> Short exercise
Pick up the forum thread about kexec and Ubuntu's ten-second boot goal where it stops, and keep it going.
── Extract provided ──
Posted Jun 11, 2009 21:00 UTC (Thu) by khc (guest, #45209) [Link] (4 responses)

how does one use this?

Ubuntu aims for ten-second boot time with 10.04 (ars Technica)

Posted Jun 11, 2009 21:22 UTC (Thu) by larryr (guest, #4030) [Link] (3 responses)

how does one use this?

Essentially it is the same as doing "reboot" except instead of going back to the BIOS, the running Linux kernel just runs the subsequent instance of the kernel directly, as it would be by GRUB or whatever the bootloader is.

One thing it might be used for is to boot from the BIOS into a minimal Linux OS instance which is essentially a super intelligent bootloader which uses kexec to boot the desired target OS... that way not much intelligence is required of the bootloader which the BIOS calls. But actually using kexec from the Linux shell is pretty mundane and anticlimactic by itself.

Larry

Ubuntu aims for ten-second boot time with 10.04 (ars Technica)

Posted Jun 11, 2009 23:25 UTC (Thu) by khc (guest, #45209) [Link] (2 responses)

ya I am aware of what kexec is, I just didn't know it's packaged and available in distros. Now that I looked I see a kexec-tools package, thanks.
───
── Material supplied ──
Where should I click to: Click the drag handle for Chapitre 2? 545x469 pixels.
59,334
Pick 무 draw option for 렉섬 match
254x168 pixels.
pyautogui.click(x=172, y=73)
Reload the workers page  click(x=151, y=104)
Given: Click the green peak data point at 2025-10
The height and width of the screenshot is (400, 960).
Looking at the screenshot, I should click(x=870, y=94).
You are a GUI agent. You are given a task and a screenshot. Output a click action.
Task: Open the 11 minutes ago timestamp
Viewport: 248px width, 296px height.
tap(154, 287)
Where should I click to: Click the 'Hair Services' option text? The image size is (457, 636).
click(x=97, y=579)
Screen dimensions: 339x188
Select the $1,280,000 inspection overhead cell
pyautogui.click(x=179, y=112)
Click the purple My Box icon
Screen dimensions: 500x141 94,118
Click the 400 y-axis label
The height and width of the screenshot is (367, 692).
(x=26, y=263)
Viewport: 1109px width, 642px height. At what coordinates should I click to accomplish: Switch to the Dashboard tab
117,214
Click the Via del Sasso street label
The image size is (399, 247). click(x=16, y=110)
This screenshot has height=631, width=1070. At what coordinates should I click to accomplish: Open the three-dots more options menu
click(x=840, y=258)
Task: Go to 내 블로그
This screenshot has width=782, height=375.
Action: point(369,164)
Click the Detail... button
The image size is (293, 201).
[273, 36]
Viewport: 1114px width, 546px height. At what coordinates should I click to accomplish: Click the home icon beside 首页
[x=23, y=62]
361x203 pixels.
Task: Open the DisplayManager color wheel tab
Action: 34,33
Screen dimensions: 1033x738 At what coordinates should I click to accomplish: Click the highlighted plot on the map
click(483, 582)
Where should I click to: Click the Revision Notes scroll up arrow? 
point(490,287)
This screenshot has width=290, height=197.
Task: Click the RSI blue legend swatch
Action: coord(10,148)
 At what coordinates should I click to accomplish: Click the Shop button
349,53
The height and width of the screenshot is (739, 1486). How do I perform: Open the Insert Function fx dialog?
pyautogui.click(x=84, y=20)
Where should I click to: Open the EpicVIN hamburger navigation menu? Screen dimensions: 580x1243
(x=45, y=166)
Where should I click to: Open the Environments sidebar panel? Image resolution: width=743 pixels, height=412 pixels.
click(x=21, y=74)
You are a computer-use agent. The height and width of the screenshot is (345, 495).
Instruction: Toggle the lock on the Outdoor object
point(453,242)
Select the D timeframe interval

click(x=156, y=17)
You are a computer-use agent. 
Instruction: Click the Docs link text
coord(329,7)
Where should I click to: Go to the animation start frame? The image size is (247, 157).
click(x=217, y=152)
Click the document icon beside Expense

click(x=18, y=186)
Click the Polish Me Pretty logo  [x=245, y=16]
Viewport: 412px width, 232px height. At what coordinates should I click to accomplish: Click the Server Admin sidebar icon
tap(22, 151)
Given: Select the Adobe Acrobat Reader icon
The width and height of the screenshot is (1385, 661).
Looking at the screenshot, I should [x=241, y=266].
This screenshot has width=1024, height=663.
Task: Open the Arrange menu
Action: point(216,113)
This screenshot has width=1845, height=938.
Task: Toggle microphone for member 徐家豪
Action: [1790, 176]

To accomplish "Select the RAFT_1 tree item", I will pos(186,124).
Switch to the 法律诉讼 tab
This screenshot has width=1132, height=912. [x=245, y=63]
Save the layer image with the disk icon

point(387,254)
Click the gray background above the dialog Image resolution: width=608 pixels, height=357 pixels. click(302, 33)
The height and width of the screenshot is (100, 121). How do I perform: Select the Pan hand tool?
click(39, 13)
───
> Answer to this exercise
Ubuntu aims for ten-second boot time with 10.04 (ars Technica)

Posted Jun 12, 2009 1:09 UTC (Fri) by paragw (guest, #45306) [Link] (1 responses)

Be aware that when you install kexec-tools on Ubuntu it will default to rebooting via kexec - so if
you do a restart either via the UI or via command line, it will by default kexec the kernel.

If you need to kexec a new kernel you can do something like this at the command line -

$) sudo kexec -l /boot/vmlinuz --append="root=blah" --initrd=/boot/initrd.img
$) sudo kexec -e

man kexec for more details...

Ubuntu aims for ten-second boot time with 10.04 (ars Technica)

Posted Jun 19, 2009 14:19 UTC (Fri) by cjwatson (subscriber, #7322) [Link]

Defaulting to rebooting via kexec just because you installed the kexec-tools package was a mistake, and has been fixed now.